**WORK REQUEST**
Pull out every line of the material below that contains the string "ruler", and copy each one unchanged.

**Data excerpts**
-----

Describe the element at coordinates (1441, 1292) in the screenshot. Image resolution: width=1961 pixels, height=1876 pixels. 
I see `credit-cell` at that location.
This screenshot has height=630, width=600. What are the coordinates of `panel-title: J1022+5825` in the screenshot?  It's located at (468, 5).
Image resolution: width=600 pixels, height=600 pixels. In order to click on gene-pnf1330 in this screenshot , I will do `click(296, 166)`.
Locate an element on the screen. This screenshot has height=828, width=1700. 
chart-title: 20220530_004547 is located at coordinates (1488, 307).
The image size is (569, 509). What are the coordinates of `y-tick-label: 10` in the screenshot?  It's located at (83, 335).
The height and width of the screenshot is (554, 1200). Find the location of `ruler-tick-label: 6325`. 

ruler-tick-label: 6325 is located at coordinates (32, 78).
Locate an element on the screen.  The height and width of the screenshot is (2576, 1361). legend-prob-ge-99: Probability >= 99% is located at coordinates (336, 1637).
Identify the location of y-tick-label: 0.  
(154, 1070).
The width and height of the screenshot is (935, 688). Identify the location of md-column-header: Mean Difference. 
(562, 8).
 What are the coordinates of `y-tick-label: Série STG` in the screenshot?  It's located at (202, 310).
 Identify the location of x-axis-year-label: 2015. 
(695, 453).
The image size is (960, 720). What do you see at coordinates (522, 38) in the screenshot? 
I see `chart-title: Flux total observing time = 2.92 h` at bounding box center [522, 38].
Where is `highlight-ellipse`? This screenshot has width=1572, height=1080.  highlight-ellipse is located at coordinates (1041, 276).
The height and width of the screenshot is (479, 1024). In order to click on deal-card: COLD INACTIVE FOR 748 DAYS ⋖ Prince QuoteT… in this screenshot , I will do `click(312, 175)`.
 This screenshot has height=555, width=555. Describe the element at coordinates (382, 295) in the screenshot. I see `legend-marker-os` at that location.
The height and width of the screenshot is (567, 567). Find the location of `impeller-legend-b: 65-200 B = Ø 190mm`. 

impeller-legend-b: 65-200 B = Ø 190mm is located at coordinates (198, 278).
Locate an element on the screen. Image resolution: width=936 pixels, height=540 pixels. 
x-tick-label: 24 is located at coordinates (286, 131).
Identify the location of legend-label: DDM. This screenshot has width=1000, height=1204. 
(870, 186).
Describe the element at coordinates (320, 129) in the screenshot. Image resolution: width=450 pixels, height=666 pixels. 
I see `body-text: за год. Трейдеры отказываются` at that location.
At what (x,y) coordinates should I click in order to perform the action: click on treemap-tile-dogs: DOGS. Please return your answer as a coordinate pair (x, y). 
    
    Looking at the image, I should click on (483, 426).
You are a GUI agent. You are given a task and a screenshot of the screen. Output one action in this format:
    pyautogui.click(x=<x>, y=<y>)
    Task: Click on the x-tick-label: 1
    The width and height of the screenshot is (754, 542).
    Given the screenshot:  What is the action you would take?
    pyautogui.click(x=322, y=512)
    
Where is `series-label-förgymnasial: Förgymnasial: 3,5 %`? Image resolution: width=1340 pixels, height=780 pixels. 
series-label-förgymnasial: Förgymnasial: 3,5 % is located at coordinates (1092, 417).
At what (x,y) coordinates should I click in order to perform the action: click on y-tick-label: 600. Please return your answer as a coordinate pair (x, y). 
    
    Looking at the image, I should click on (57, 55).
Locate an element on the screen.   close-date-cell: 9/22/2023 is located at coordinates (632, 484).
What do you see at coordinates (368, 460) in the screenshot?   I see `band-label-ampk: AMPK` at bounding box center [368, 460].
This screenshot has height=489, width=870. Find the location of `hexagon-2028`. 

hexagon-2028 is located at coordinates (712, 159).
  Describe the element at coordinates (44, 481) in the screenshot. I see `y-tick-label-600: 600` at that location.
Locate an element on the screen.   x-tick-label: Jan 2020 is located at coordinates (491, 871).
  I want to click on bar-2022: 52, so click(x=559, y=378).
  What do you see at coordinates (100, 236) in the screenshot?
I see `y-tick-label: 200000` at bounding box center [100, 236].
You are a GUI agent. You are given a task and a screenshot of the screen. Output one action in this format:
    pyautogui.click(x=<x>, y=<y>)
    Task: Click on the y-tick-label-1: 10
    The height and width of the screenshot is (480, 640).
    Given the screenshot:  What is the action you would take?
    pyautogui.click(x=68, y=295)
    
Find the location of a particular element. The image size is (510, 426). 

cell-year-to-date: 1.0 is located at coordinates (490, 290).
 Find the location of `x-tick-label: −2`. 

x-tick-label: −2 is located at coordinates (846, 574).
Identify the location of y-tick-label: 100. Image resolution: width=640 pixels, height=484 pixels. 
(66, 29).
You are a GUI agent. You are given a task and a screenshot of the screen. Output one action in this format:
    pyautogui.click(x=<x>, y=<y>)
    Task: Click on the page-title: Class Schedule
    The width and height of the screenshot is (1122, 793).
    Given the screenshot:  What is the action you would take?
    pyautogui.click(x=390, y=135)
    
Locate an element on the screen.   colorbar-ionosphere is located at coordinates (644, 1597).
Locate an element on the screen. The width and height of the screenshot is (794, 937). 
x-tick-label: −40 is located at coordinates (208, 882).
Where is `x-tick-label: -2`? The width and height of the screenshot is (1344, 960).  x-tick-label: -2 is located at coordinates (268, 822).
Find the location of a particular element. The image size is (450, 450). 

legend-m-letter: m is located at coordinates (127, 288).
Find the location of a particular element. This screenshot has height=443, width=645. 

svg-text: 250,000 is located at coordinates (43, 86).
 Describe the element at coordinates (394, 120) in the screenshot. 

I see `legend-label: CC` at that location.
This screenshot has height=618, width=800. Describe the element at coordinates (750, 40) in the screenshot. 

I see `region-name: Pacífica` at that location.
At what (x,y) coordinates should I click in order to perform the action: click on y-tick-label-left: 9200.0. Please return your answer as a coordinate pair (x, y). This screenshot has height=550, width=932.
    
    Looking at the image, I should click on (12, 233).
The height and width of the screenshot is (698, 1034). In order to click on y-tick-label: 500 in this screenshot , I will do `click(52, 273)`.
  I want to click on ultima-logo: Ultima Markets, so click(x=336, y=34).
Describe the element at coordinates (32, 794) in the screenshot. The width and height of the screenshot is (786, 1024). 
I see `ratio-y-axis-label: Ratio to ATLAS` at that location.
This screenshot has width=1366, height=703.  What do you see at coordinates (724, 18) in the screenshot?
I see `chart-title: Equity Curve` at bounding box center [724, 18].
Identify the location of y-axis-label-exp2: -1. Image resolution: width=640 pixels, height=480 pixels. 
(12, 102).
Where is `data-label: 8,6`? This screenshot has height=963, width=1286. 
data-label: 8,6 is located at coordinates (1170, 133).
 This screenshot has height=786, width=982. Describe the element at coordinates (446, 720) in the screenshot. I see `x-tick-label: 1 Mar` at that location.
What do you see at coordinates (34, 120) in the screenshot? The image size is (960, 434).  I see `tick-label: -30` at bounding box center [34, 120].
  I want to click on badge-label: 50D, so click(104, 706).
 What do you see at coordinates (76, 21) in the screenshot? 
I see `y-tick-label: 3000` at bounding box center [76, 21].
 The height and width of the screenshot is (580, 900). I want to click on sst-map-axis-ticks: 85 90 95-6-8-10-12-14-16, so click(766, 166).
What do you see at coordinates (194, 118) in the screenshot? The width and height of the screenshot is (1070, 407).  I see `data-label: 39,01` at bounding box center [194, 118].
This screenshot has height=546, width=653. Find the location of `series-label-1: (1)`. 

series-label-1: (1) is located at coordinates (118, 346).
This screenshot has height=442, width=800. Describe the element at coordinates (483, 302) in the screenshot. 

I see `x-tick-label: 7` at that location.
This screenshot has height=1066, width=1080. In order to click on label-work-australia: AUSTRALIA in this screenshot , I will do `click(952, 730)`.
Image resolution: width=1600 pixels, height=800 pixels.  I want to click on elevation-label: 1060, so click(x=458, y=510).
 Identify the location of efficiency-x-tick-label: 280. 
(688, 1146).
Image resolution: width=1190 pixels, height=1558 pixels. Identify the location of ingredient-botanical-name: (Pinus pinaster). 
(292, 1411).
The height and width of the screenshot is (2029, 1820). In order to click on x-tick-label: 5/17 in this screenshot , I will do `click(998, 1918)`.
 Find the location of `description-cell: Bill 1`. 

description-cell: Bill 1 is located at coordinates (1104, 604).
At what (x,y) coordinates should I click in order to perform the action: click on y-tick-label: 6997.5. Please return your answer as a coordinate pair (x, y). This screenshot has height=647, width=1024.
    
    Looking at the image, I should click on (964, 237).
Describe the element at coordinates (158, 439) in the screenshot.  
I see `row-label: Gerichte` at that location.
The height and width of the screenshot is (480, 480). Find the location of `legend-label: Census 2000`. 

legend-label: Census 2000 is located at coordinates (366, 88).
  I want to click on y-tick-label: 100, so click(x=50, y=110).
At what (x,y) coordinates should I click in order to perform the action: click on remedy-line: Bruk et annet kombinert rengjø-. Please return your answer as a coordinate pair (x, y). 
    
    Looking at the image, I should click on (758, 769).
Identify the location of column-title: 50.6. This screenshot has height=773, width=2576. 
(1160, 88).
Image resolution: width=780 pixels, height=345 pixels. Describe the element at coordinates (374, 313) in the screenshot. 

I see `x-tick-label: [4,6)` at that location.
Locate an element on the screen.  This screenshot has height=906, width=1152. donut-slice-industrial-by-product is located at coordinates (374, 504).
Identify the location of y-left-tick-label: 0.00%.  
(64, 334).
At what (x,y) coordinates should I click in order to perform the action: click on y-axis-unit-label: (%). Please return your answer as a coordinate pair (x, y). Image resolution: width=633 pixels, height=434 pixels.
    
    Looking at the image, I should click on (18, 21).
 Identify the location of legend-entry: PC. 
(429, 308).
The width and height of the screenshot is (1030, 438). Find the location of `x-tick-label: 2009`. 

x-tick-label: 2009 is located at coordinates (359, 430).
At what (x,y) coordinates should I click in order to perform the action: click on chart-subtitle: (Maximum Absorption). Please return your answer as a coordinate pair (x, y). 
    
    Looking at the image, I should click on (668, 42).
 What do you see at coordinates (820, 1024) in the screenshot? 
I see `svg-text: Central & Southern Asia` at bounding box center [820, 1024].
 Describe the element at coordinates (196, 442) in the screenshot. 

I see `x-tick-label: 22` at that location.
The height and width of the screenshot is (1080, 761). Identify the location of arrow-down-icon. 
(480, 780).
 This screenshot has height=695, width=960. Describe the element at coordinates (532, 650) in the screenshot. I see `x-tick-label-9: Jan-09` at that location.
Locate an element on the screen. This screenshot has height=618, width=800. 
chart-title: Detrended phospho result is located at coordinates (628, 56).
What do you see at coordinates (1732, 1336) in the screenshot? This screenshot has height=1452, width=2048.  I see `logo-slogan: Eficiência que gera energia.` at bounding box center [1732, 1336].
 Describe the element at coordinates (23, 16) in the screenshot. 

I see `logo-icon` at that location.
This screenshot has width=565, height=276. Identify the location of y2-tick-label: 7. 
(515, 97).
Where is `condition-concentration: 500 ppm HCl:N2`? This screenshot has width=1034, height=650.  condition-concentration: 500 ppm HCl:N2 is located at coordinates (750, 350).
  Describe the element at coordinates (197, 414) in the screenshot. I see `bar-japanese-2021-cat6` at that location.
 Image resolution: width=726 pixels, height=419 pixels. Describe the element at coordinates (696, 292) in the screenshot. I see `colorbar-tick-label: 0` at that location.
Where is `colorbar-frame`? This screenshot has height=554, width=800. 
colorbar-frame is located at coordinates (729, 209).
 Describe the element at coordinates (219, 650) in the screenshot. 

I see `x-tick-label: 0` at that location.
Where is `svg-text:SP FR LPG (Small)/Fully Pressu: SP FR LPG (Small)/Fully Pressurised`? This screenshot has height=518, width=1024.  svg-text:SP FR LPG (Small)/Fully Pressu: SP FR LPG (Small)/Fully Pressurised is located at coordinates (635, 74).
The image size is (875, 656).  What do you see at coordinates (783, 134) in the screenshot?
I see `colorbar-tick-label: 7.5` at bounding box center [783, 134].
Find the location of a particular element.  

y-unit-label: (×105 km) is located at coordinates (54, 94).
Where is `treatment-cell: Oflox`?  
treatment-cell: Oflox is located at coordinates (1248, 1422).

-----

**EXERCISE ANSWER**
The height and width of the screenshot is (554, 1200). Find the location of `ruler-tick-label: 6325`. 
ruler-tick-label: 6325 is located at coordinates (32, 78).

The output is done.